WHAT YOU WILL DO
Please repeat, precisely as written, only the lines from the one containing "Viewport: 513px width, 321px" through the last line of the records below, pictures omitted.

——————

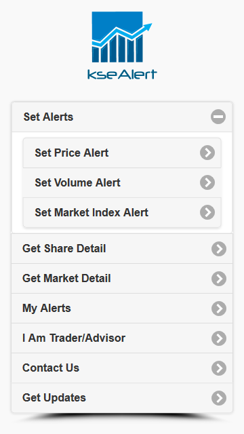The image size is (244, 434).
Task: Click the kseAlert chart logo
Action: click(122, 45)
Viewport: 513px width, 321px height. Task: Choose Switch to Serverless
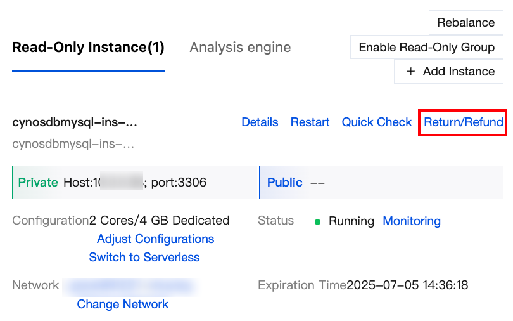tap(144, 258)
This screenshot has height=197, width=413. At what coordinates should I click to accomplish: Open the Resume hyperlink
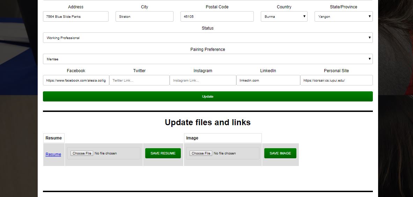53,154
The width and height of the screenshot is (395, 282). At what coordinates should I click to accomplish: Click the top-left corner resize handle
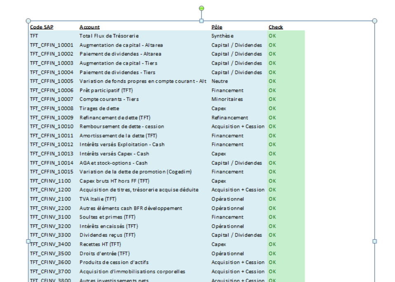click(x=28, y=21)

——————

RESPONSE
Viewport: 513px width, 321px height. Task: Choose Switch to Serverless
tap(144, 258)
This screenshot has height=197, width=413. At what coordinates should I click to accomplish: Open the Resume hyperlink
53,154
The width and height of the screenshot is (395, 282). At what coordinates should I click to accomplish: Click the top-left corner resize handle
click(x=28, y=21)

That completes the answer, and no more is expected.